Funny how the brain works. While watching this I thought to myself that this Bollywood film would have been a good vehicle for Goldie Hawn a few decades back and after seeing it I read that in fact it was based on a 1992 Goldie Hawn-Steve Martin film titled Housesitter. I have never seen that but somewhere in the dark recesses of my brain that knowledge must have been residing there waiting for its turn. It sounds cute. I should track it down for a cute viewing experience. This too is a very cute and sweet film with the brains of a firefly and a script that can only be described as doggerel - a word I have been wanting to use. Instead of Goldie, this has the lovely Rani Mukerji - perhaps too beautiful for the role - and Ajay Devgn - perhaps too churlish for the role. As idiotic as it is, it is hard not to want to pet it and keep it out of the rain. Every close-up of Rani was a jolt to my body and those of Sonali Bendre not far behind. Too bad Shahrukh wasn't the male lead - Ajay's hang dog expression throughout is like a sleeping pill.

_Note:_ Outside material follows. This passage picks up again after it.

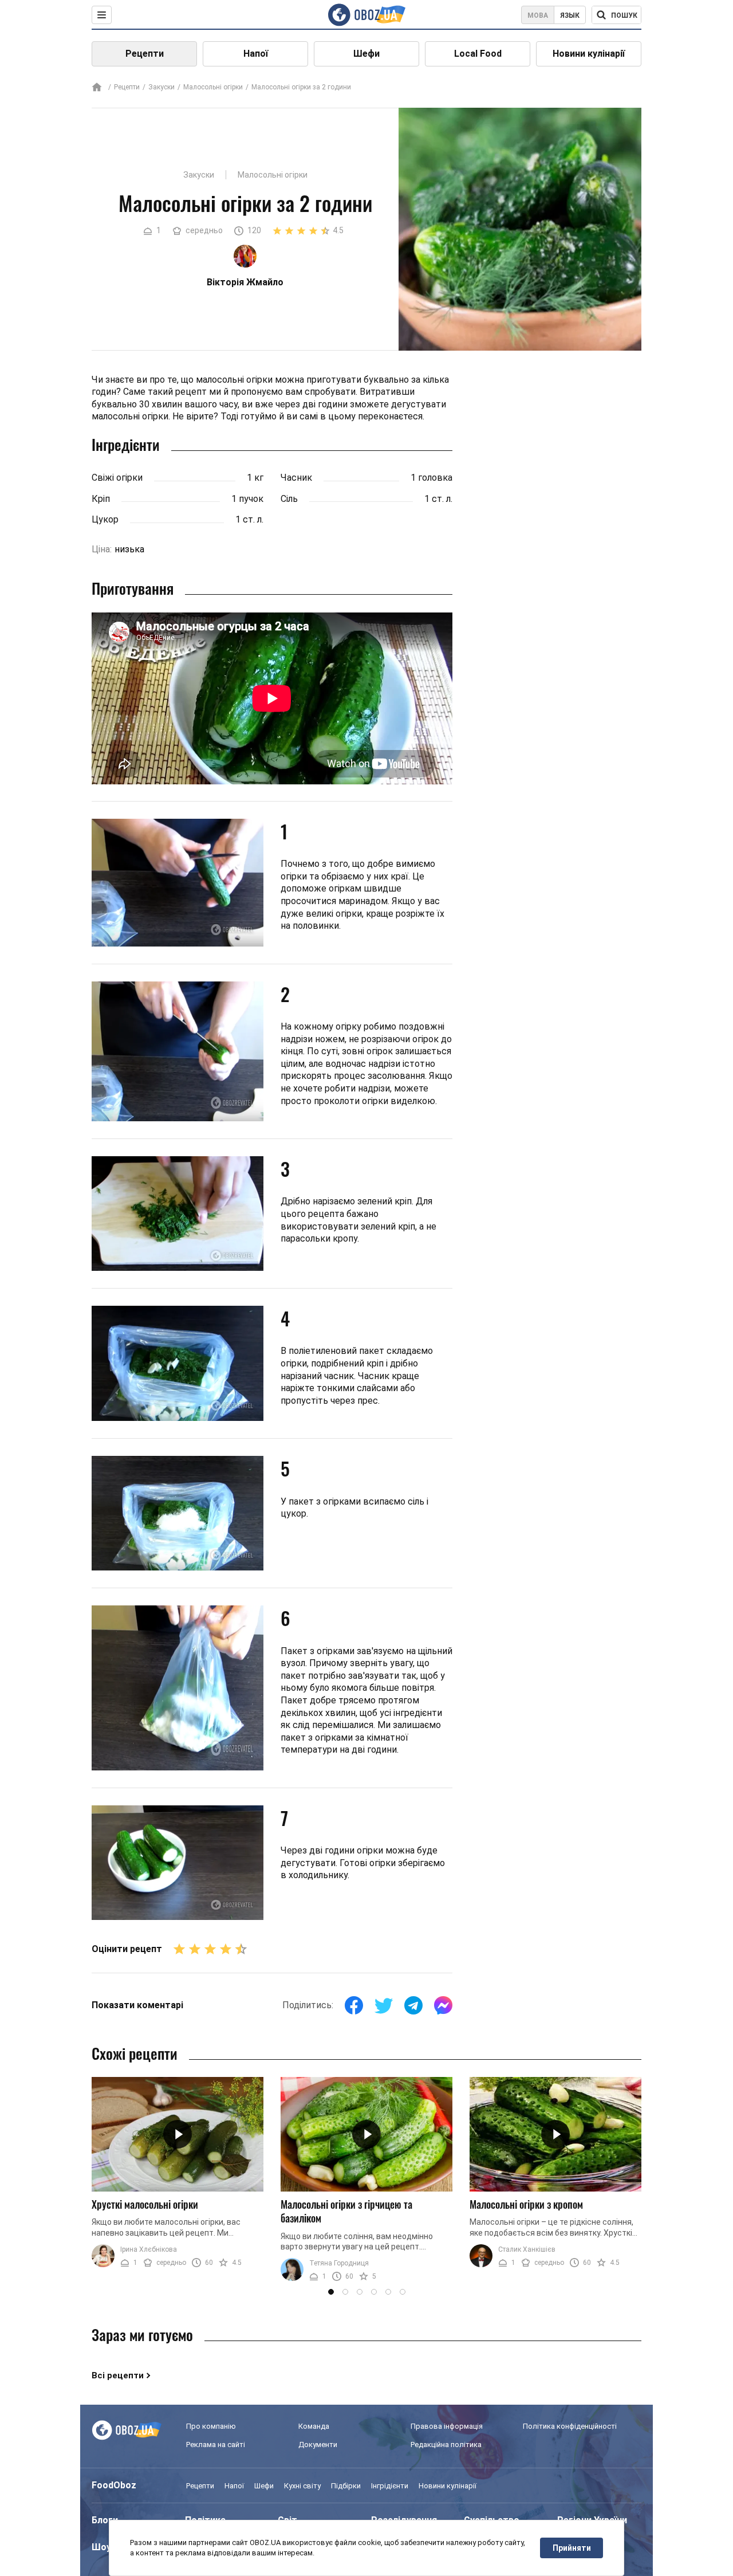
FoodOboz (114, 2485)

From the mid-90s into the 2000's big fat happy wealthy extended families were popular. Everyone is slightly eccentric, the mother is held in sacred regard, the grandmother is the font of all wisdom, the houses are huge and love flows like a broken water pipe. And a lot of songs. This is one of those.  If only life was like that though mine came pretty close without the songs. Or the wealth. Or the big house. If you haven't seen Housesitter recently, here is a rundown of the silliness of this film. Rani is Khusi which means happiness and she is living alone in the big city with no parents but she has her stuffed doll. She is a dreamer and a schemer. Especially a schemer who can make up stories on the fly. Because she keeps inventing excuses to miss work, she not only gets fired but tossed out of her apartment. But the night before while working as a bartender at a corporate party she meets Ranbir (Ajay) and dislikes him immediately. As do we.

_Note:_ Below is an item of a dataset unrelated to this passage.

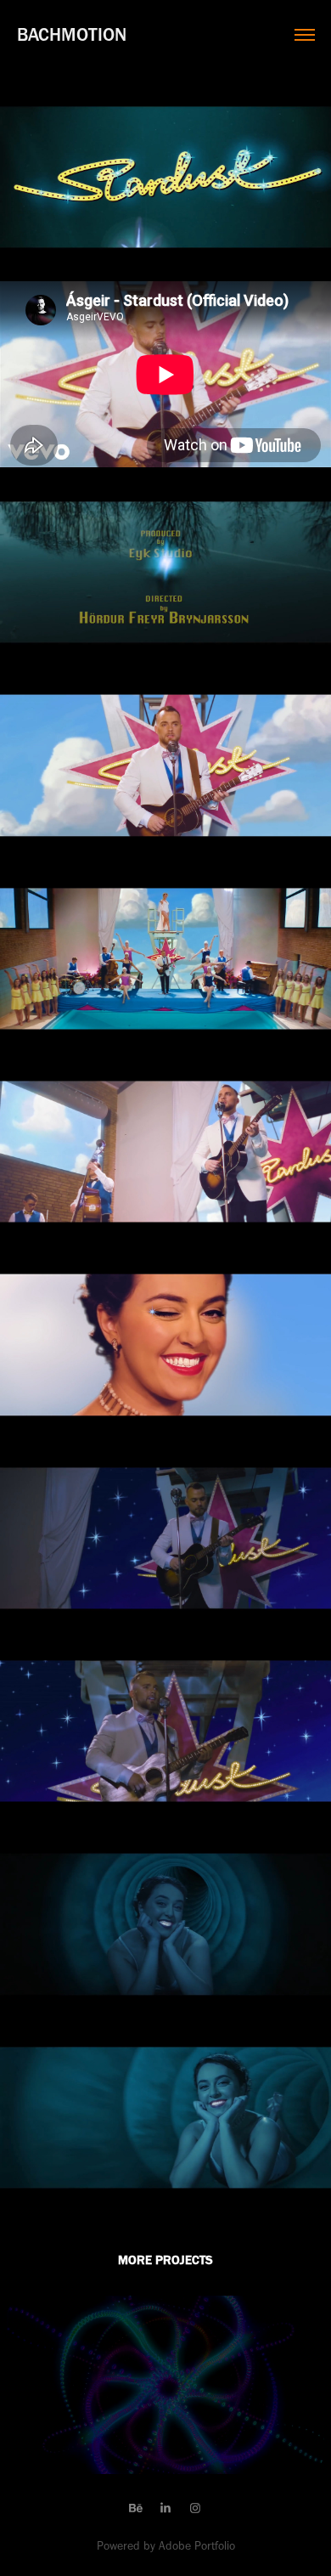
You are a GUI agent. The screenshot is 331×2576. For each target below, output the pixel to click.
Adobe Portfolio (197, 2546)
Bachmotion (71, 34)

He is down in the dumps because he is an architect and built half of a house on a high hill in Simla looking down on the stunning valley for his love Pooja (Sonali). But when he shows it to her and declares his love, she looks at him like he is crazy. Maybe you should have asked me if I loved you before you built this. But then it wouldn't be a surprise. But fast-thinking Khusi remembers the conversation and the napkin he drew the house on and thinks, why not. She takes a bus to Simla - which really is fabulous looking - finds the house and moves in. And starts charging things to his name in the town.

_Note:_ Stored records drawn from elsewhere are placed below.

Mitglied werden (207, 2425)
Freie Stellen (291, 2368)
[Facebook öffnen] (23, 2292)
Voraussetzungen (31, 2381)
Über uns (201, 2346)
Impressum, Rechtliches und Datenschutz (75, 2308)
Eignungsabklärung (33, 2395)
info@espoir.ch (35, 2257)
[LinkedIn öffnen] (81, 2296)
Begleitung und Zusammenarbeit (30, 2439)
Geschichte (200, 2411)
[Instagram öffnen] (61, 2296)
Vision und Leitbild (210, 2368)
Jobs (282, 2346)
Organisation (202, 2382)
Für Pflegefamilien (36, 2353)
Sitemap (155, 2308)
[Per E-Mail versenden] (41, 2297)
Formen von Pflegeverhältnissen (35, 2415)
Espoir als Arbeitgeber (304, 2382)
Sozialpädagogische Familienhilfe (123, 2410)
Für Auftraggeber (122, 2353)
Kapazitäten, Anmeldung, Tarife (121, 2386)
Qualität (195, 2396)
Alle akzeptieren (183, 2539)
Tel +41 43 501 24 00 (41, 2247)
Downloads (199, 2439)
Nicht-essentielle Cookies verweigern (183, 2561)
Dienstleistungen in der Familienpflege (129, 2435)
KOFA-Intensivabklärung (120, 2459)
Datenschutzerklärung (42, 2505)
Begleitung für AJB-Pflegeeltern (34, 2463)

 It turns out this big fat happy family lives right down the street and they take to her like a bee to honey - especially when she tells them she is the fiancé of their son. Welcome, welcome. Then he turns up but after first showing shock, then anger, then surrender he begins to realize this could work out in his favor. Make the family happy and make Pooja jealous. A perfect plan except for one thing, everybody loves Khushi. And unless you have never watched a Bollywood film, you know where this is headed. That's right. He has to kill her, cut up her body and feed it to the wolves rather than tell his family it was all make-believe. If you are a Rani fan, you can sit through anything with her and her millions-dollar smile and I am, so this was just tasty fodder for my appreciation.